Hogan has received near-unanimous praise for recognizing and responding to the threat of the coronavirus. But the president is apparently unimpressed. In describing a call with governors that Vice President Mike Pence presided over earlier in the day, Trump singled out Hogan, effectively depicting him as clueless.

“The governor of Maryland didn’t really understand. He didn’t really understand what was going on,” Trump said, alleging that Hogan was unaware of all the coronavirus testing sites in his own state. That list of testing sites was emailed by his administration to governors. 

More broadly, Trump was clearly on the defensive about a persistent testing shortfall that may frustrate the president’s plans to reopen the American economy, which has been under lockdown for weeks.

Hogan appeared on CNN just a few minutes later to rebut Trump’s charge that he was somehow confused about testing. “I have a pretty good understanding of what’s going on and I appreciate the information that was provided by his team,” Hogan told anchor Wolf Blitzer. 

Speaking of the list of testing facilities, Hogan said that “most of the ones they sent me in Maryland were all federal facilities, including NIH and FDA and Walter Reed and Fort Detrick,” using acronyms for the National Institutes of Health and the Food and Drug Administration. 

Walter Reed is a military medical center, while Fort Detrick is home to the military’s biological defense program. Presumably, neither site would be accessible to members of the public seeking a coronavirus test.
Maryland Gov. Larry Hogan. (Susan Walsh/AP)

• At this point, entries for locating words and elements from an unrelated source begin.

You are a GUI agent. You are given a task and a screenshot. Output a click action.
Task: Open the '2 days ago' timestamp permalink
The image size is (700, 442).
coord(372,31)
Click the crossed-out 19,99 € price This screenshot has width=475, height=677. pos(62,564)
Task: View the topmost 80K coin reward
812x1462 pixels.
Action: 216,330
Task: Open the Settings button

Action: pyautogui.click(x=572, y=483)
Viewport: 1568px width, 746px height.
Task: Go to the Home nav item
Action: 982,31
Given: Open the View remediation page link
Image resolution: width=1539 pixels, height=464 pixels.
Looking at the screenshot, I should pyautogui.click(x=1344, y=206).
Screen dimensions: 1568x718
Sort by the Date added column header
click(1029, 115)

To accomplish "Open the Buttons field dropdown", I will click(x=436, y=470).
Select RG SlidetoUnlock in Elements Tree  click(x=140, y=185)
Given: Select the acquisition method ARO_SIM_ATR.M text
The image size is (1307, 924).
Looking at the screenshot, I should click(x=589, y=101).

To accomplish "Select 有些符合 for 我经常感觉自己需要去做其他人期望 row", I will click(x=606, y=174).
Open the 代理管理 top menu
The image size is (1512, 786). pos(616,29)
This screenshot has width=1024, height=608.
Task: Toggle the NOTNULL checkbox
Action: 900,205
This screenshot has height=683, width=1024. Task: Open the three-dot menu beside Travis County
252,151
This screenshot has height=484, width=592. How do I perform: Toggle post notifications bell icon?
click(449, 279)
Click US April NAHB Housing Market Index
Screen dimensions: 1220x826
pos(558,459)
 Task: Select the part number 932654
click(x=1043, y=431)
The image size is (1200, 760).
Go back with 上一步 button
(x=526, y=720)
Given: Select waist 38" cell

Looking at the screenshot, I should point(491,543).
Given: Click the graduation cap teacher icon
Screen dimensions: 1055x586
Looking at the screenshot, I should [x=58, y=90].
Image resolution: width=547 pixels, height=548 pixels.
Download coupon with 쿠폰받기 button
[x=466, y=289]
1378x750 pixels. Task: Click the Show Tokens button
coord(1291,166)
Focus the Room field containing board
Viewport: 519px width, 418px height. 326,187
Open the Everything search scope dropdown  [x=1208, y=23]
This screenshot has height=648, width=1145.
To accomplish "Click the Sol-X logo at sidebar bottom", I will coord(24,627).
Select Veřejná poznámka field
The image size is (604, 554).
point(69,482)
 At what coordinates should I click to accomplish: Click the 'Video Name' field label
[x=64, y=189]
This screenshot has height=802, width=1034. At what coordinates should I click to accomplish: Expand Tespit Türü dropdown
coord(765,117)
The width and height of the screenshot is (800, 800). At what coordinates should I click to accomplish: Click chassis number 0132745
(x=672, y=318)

“I’m not sure what he was trying to say,” the second-term governor added.

A month ago, Hogan, along with the governor of Virginia and the mayor of Washington, D.C., asked for a federal test site in their region. They were told, according to Hogan spokesman Mike Ricci, that “it was on the states.” (At one point during Monday’s briefing, Vice President Mike Pence seemed to say that any site that could conduct coronavirus tests would do so; he referenced the federal sites in Maryland, but did not offer details about how they would make the necessary accommodations.)

In recent days, Trump has vacillated between declaring that he has “total” authority to declare lockdown orders lifted and telling governors that it was their responsibility to meet the benchmarks for state-specific reopenings to begin. Among those conditions is a “[d]ownward trajectory of positive tests as a percent of total tests within a 14-day period.”

To meet that goal, states must have the capacity to test hundreds of thousands of people. Trump and his coronavirus task force response coordinator, Dr. Deborah Birx, have said that states have enough testing, but some governors have disagreed with that assertion.

Trump may also have been irked by the favorable publicity Hogan received for personally negotiating with South Korean companies to purchase 500,000 coronavirus tests. Hogan’s wife, Yumi, who was born in South Korea, took part in the negotiations. The Hogans were on hand as the shipment arrived in Baltimore on Saturday.

Speaking during the Monday briefing, Adm. Brett Giroir, whom the White House has put in charge of the testing issue, also criticized Hogan. “I don’t know what the governor of Maryland is doing in South Korea,” he said. A few moments later, Trump returned to the podium to say that instead of purchasing test kits from South Korea, it would have been better for the governor to acquire “a little knowledge.”

But as Hogan pointed out during a press conference earlier on Monday, his outreach to South Korea was a consequence of a White House directive. “The administration made it clear over and over again they want the states to take the lead,” Hogan said, “and we have to go out and do it ourselves — and that's exactly what we did,” He explained that the negotiations with South Korea, led by him and Yumi Hogan, involved hours-long phone calls for 22 consecutive nights.